Here, killing time is king, although more active pursuits also abound – paddle boarding and kayaking are popular, while the island’s diving experiences, especially at night, are a must. There are some 20 dive sites located within close proximity of Little Corn, and all of them, with the exception of Blowing Rock, are single-tank dives. The White Holes, about five kilometres north of the island, features a trio of sandy patches marked by vibrant elkhorn coral that plays host to nurse sharks, eagle rays and turtles. Jake’s Place, near the southern lip of the island, has an array of finger-like coral and, occasionally, dolphins, while Blowing Rock, an islet 25 kilometres from shore, is home to a staggering array of fish, sharks, rays, eels, barracuda and more.
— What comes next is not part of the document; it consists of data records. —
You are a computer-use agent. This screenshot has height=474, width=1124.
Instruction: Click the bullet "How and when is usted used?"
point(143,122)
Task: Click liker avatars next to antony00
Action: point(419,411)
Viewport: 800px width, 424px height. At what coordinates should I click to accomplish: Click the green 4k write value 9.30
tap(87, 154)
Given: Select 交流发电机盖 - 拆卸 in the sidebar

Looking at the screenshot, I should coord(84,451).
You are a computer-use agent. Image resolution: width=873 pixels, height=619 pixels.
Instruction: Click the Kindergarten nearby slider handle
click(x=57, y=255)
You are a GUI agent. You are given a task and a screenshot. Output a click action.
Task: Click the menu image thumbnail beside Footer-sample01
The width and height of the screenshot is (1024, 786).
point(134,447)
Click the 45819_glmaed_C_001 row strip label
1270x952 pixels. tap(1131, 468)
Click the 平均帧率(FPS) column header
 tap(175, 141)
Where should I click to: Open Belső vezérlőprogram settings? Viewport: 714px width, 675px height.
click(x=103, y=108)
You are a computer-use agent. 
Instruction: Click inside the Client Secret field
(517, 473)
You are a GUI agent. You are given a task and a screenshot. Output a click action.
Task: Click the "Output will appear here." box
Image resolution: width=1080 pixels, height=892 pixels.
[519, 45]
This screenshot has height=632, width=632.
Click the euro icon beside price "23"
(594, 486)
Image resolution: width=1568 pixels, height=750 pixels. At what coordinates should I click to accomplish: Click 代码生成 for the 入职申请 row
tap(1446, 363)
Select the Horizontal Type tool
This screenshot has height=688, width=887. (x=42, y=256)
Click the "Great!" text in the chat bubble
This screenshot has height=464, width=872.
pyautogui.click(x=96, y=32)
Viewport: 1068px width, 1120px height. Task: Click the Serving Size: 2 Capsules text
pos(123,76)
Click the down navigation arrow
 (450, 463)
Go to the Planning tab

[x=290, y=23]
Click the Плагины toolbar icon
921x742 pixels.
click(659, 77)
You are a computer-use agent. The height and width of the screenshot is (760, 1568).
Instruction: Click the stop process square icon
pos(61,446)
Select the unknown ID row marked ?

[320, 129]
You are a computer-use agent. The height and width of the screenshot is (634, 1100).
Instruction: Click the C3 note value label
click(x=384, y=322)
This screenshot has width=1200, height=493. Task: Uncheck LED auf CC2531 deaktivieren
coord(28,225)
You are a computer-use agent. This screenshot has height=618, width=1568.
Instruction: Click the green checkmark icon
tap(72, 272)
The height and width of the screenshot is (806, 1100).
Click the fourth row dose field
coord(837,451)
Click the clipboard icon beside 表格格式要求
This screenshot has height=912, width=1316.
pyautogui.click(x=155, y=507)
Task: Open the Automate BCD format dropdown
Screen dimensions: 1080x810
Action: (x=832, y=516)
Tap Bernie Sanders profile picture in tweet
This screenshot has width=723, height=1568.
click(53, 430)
On land, walk the tightrope between the beach bar palms or trek west into the wild, where chatty green parrots are eager to enter into discourse about the landscape, point out their favorite perches and give directions to the Bottle House, the island’s one ‘cultural’ attraction. Operated by a man named Tall Boy (Little Corn’s head jewellery designer and the incumbent mayor), the Bottle House is a great place to check out locally made art and to cull little-known island history from the self-appointed social gatekeeper.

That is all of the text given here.